--- Selected extract Enclosed Below ---

Does Jewish Law Oblige Doctors to Risk Their Own Health to Heal the Sick?

Those with greater ability to help are called upon to bear greater risk.

Israeli workers transporting the body of a patient who died from complications of coronavirus in Jerusalem on April 1, 2020. AHMAD GHARABLI/AFP via Getty Images.

Israeli workers transporting the body of a patient who died from complications of coronavirus in Jerusalem on April 1, 2020. AHMAD GHARABLI/AFP via Getty Images.

Observation
April 2 2020
About the author

Rabbi Shlomo Brody is the executive director of Ematai, an organization dedicated to helping Jews think about aging, end-of-life care, and organ donation. His newest book, Ethics of Our Fighters, was released at the end of 2023.

Two weeks ago, a woman came to my home in Israel wearing a hazmat suit and swabbed my family of seven for COVID-19. Thank God, we tested negative. In Chicago, at the very same moment, several other strangers—doctors, nurses, orderlies—were treating a beloved family member fighting the coronavirus. (He has thankfully since recovered). While not wearing full-body protective gear, those caretakers at least had the benefit of masks and gloves—worn not for the benefit of my relative, but to protect themselves from infection.

--- End of Enclosed Selected extract ---

What to produce ▸
Write the next part of the essay on whether Jewish law obliges doctors to risk their own health, picking up after its last sentence. The data that follows has no connection to the essay above.

--- Data Enclosed Below ---

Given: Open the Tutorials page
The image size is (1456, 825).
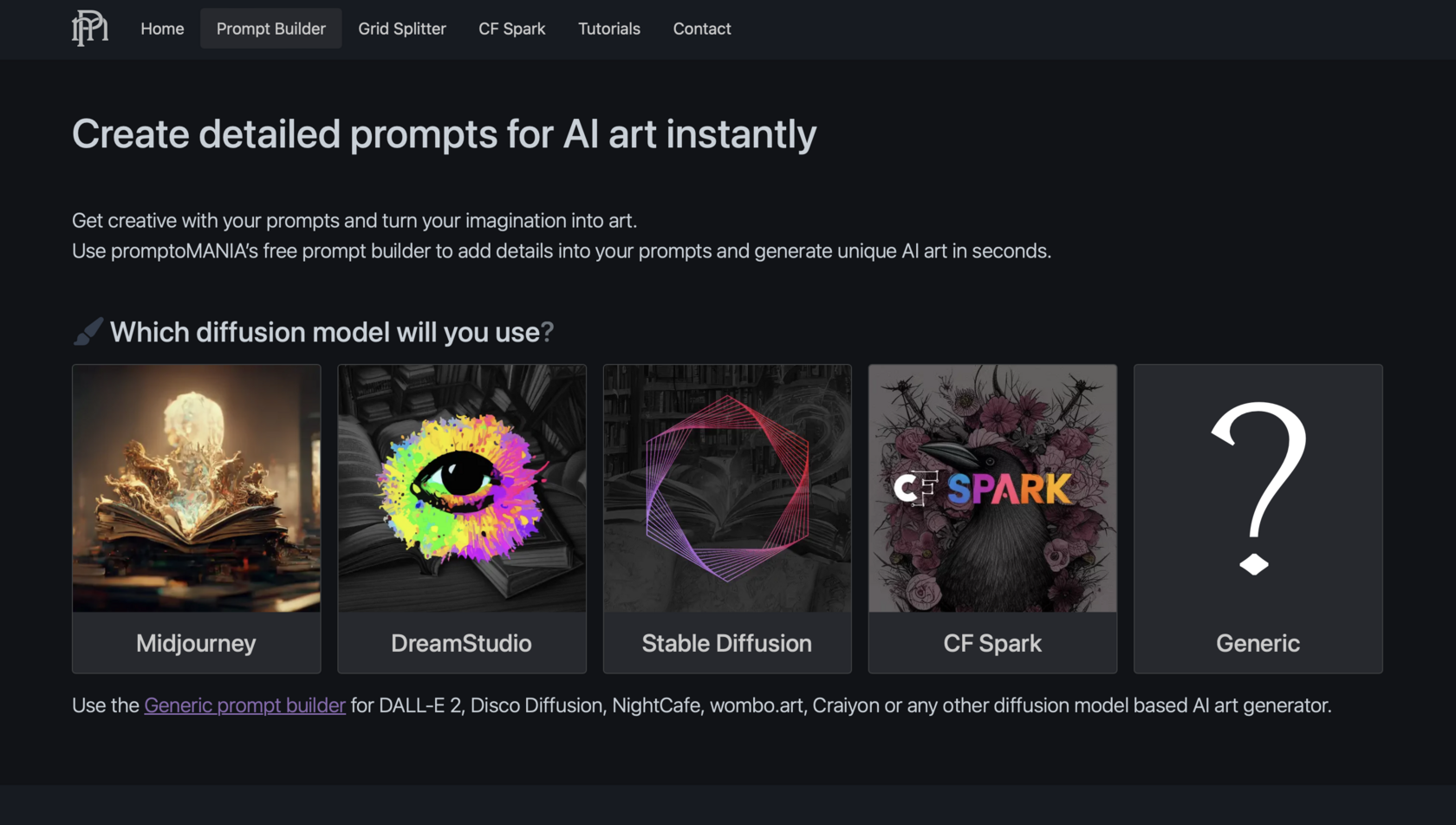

--- End of Enclosed Data ---

Result ▸
Not all those treating the disease are so lucky. Across the United States there are serious shortages of protective gear at hospitals, and medical professionals have been falling seriously ill from exposure. The rate of infection for doctors and nurses is increasingly worrisome in Spain and Italy, where some fear it could lead to the collapse of the national healthcare systems. And let us also not forget doctors in China like Li Wenliang, who succumbed to the illness after trying to warn the world of its dangers. Indeed, the rate at which medical professionals exposed to COVID-19 contract the virus themselves poses a grave moral question: given the risks to their own safety, would they be justified in refusing to treat patients, especially if they would have to do without proper protection?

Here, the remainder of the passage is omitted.